VLAN的管理原理类似,在大型局域网中采用VLAN技术,能够大大减轻网管员的工作负担,从而降低企业网络后期维护的费用。VLAN技术是网管员的好帮手,它可以快速定位网络故障区间,从而减少网络广播风暴,减少网络无用数据,维护局域网数据安全,它是企业局域网的“安全锁、节流阀、金刚盾”。
1.安全锁:VLAN使广播风暴限制在一个逻辑分割成的小型网络内部,使它不能跨VLAN传播,避免影响其他网段,保证了网络整体安全运行。
2.节流阀:限制了广播风暴的蔓延,就如同为无用网络数据传播添加了个节流阀门,从而减少主干网的数据流量,提高整体网络的速度。
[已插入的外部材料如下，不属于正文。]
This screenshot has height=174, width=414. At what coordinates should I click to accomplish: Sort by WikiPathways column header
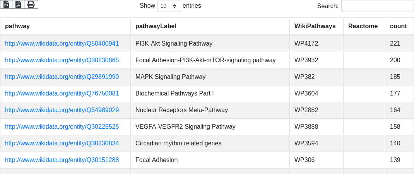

3.金刚盾:未使用VLAN分割的局域网,黑客只要接入任意一个网络端口就可窃听所有网段上的广播包。而采用VLAN技术后,将企业的“要害部门”划分到一个独立的VLAN中,可为机密数据提供强力保护。
中小企业:一台路由器搞定VLAN
●需求
笔者所在城市要开展新农村合作医疗工作,市卫生局信息中心为业务大厅、财务科、后勤科这几个电脑数量多的科室独立配备了价格低廉的普通二层交换机,其余所有电脑则集中连接在另一台普通交换机上。由于业务大厅开始提供了数据查询业务,前来报销医疗费的用户可以使用业务厅内的部分电脑查询信息,所以需要为业务大厅设置VLAN以保障信息安全。同时财务科为信息重地,非工作人员不能进入,同样需要设置VLAN,后勤科及其他科室则需要相互间保障畅通,以利于工作的开展,需要合并成为一个VLAN,以上所有电脑均需要连接互联网。
●解决要点
我们选择了磊科2805NR路由器,为它划分VLAN并连接互联网,网络拓扑结构如图1所示。从左向右分别将“后勤科、其他科室、业务大厅、财务科”的交换机的UPLINK端口与磊科2805NR的LAN1、LAN2、LAN3、LAN4端口连接,然后进入磊科2805NR的WEB管理界面(图2),点击“VLAN配置”页面,将“端口1”和“端口2”设置为“VLAN1”, “端口3”、“端口4”分别设置为“VLAN2”和“VLAN3”即可完成设置。此方案适合计算机数量并不是特别多的中小学校、百货商场、网吧、医院等单位(PC数量≤150台)。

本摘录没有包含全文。